Arbeitsrecht: Auch mit wilden Streiks muss ein Arbeitgeber rechnen

von: Rechtsanwältin Karla Graupner

Ende September 2016 informierte Tuifly seine Mitarbeiter über Umstrukturierungspläne, was erheblichen Widerstand auslöste. In der Folge meldeten sich ca. 89 % des Personals krank und verursachten ein Flugchaos, welches nicht nur die Aufmerksamkeit der Medien, sondern auch den Ärger der zahlreichen Fluggäste, dessen Flüge ausfallen mussten, nach sich zog. Der EuGH hatte sich nun mit der Kernfrage zu befassen, ob diese Form des wilden Streiks "go-sick" ebenfalls als außergewöhnlicher Umstand im Sinne des Art. 5 Abs. 3 der Fluggastrechte-Verordnung (VO) Nr. 261/2004 zu werten ist. In diesem Fall wird die Airline von der grundsätzlich bestehenden Verpflichtung zur Zahlung einer Entschädigung frei und der Passagier bleibt auf seinen Kosten sitzen.

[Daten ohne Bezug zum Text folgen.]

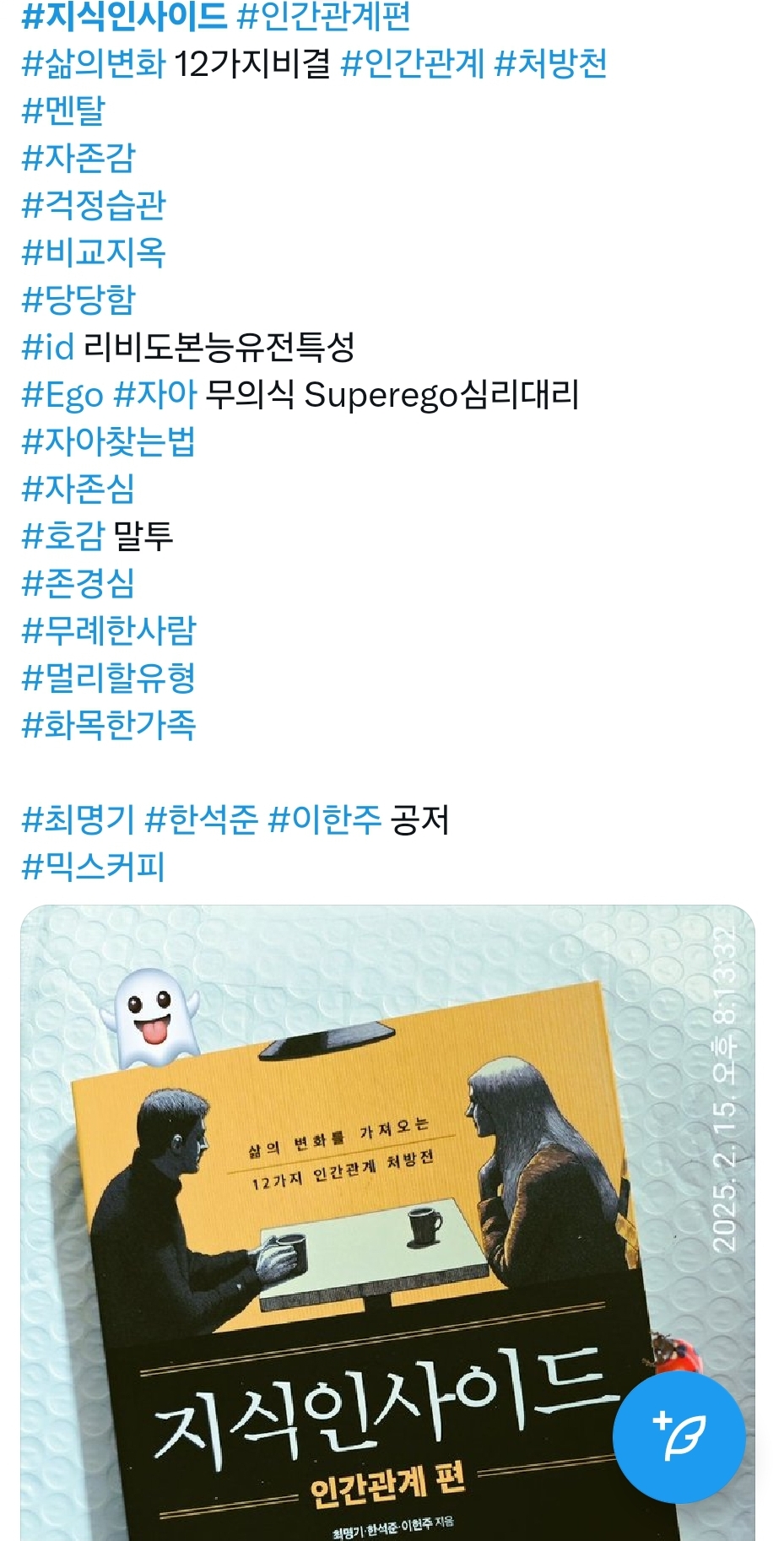
Task: Open the attached book cover photo
Action: (x=387, y=1223)
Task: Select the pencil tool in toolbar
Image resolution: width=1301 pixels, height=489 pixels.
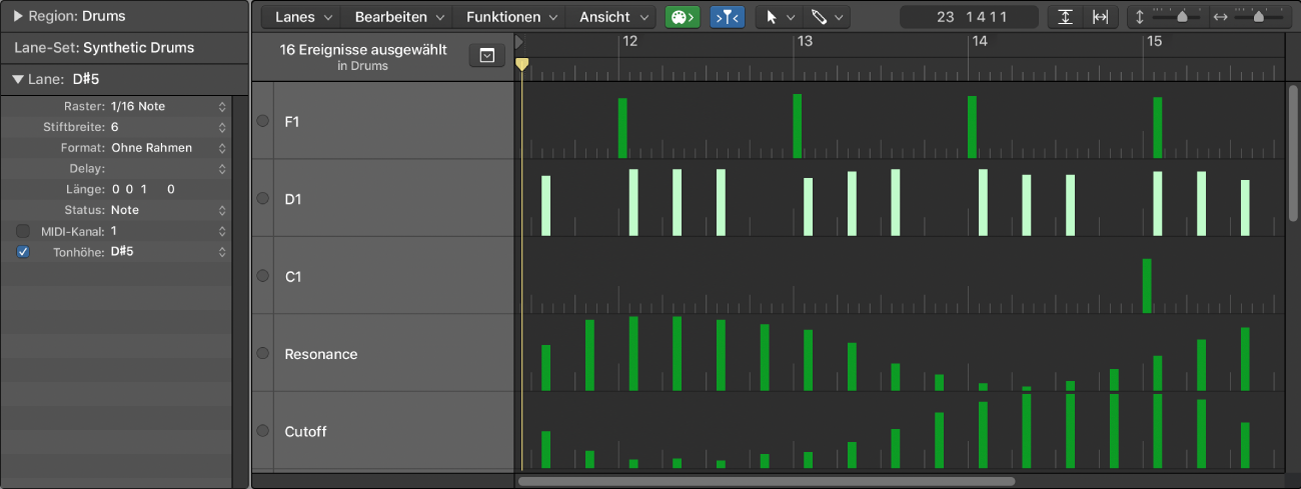Action: [x=826, y=17]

Nachdem sich der Generalanwalt in seinen Schlussanträgen für eine Anwendung des Ausnahmetatbestandes bei solchen irregulären Arbeitskampfmaßnahmen ausgesprochen hatte, entschied der EuGH am Dienstag in seinem Urteil vom 17. April 2018 überraschend anders (Az. C-195/17). Die massenhafte Krankmeldung der Belegschaft sei keine ungewöhnliche Reaktion auf eine unternehmerische Umstrukturierung und daher von der Airline beherrschbar gewesen.